• REQUIREMENT: Quote the section of the Ark protocol text below that starts at "Admission and payment" and ends after "fees or pre-requisites.".

• EXCERPTED TEXT:
####

Source: https://medium.com/@saravananmani_/ark-101-0d64cfe9378f

What is "Ark"?

“Ark” is a Bitcoin Layer 2 protocol that enables instant and cheap Bitcoin payments.

Most of its operations occur off-chain, meaning that payments based on the Ark protocol occur outside the Bitcoin blockchain. Ark is a protocol that supports self-custody, allowing users to withdraw funds on-chain when needed, although this differs from self-custody solutions based on exclusive outputs (which I will discuss later).

Unlike the Lightning Network, the Ark Protocol does not rely on concepts such as invoices, payment channels, HTLCs (Hash Time Lock Contracts), and routing. Instead, it uses a provider-client model, where all users interact with their own provider rather than through a peer-to-peer network (with other users).

Ark follows an optimistic design, meaning users assume that the service provider will coordinate transactions correctly. If the service provider becomes indifferent, censors transactions, or otherwise behaves inappropriately, the user can retaliate with a unilateral exit. Under normal circumstances, exits are handled off-chain, coordinated between the service provider and the user, meaning unilateral exits are only used in exceptional circumstances.

Ark payments are similar to on-chain payment models: they are pre-signed Bitcoin transactions processed off-chain, the recipient does not need to be online to receive the payment, and users do not need to lock up liquidity in advance.

Ark is Bitcoin-only. It excludes Altcoin, tokens, sidechains, and new blockchains. It works with the current Bitcoin consensus rules. However, "covenants" (a type of Bitcoin consensus rule upgrade) could significantly strengthen the protocol.

Like all Layer 2 protocols, Ark has its own trade-offs, which make it more suitable for some scenarios and less suitable for others.

Admission and payment

There are two ways to join an Ark:

  • Use a regular Bitcoin transaction to move your Bitcoins within the blockchain to an Ark

  • Receiving Ark-to-Ark payments also gives you instant access to an Ark. This happens off-chain, with no blockchain confirmation fees or pre-requisites.

    (Translator's note: This form of payment is generally called "Arkoor (Ark out-of-round)" payment.)

All Ark-to-Ark payments are instant, low-fee, and occur entirely off-chain.

How to access an Ark through on-chain deposit?

onchain-deposit-onboard-ark

In this example, Alice uses her own on-chain UTXO (represented as "Alice input utxo" in the diagram) to create a funding transaction. This transaction can be spent by Alice and the target Ark's service provider (AS) at any time, or by the AS alone after 30 days. Before signing and broadcasting the funding transaction, Alice and the AS jointly sign a non-broadcast "exit virtual transaction." This exit transaction spends the funding transaction's output ("output UTXO"); its output can be spent by both parties at any time, or by Alice alone one day after the exit transaction is confirmed in a block. This mechanism gives Alice the option to unilaterally exit the Ark within 30 days of joining.

These unbroadcasted transactions all contain an additional anchor output, which allows for additional transaction fees to be added via the CPFP (Child Pays Parent) method. For simplicity, this anchor output is omitted in the diagram above.

####

Records of locating words and elements

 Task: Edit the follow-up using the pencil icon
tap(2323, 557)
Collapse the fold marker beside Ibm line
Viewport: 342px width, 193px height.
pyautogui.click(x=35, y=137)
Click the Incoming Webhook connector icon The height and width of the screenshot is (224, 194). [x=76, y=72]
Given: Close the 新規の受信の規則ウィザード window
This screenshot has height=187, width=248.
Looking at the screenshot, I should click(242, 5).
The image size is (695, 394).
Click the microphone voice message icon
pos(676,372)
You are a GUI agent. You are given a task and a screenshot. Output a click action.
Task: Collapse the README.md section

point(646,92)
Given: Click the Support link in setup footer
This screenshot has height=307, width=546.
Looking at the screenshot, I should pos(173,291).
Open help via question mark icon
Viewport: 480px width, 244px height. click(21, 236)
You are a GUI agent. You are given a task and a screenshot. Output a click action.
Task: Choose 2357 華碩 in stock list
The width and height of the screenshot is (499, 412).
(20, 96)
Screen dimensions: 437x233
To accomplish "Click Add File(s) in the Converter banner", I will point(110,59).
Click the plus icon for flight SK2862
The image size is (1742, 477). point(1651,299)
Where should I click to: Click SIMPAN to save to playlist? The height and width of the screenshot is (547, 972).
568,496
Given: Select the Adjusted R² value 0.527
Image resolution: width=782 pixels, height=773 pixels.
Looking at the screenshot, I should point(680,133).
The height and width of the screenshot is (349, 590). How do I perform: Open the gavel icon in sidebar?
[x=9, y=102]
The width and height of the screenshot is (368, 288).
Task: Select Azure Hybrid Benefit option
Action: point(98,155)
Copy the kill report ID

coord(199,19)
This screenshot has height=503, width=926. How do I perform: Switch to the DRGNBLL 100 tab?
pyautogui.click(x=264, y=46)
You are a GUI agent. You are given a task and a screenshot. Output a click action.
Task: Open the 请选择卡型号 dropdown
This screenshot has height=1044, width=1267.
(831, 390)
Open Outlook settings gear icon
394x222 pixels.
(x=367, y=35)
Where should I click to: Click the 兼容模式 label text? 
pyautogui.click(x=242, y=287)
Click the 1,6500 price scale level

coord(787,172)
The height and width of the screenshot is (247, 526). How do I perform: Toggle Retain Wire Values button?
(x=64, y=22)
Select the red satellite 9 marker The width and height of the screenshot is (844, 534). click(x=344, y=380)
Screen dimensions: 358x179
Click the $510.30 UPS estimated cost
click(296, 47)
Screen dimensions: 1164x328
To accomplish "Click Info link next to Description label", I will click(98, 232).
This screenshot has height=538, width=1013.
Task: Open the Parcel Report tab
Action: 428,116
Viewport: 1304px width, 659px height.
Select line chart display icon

####

• OUTPUT FOR THIS EXERCISE:
Admission and payment

There are two ways to join an Ark:

  • Use a regular Bitcoin transaction to move your Bitcoins within the blockchain to an Ark

  • Receiving Ark-to-Ark payments also gives you instant access to an Ark. This happens off-chain, with no blockchain confirmation fees or pre-requisites.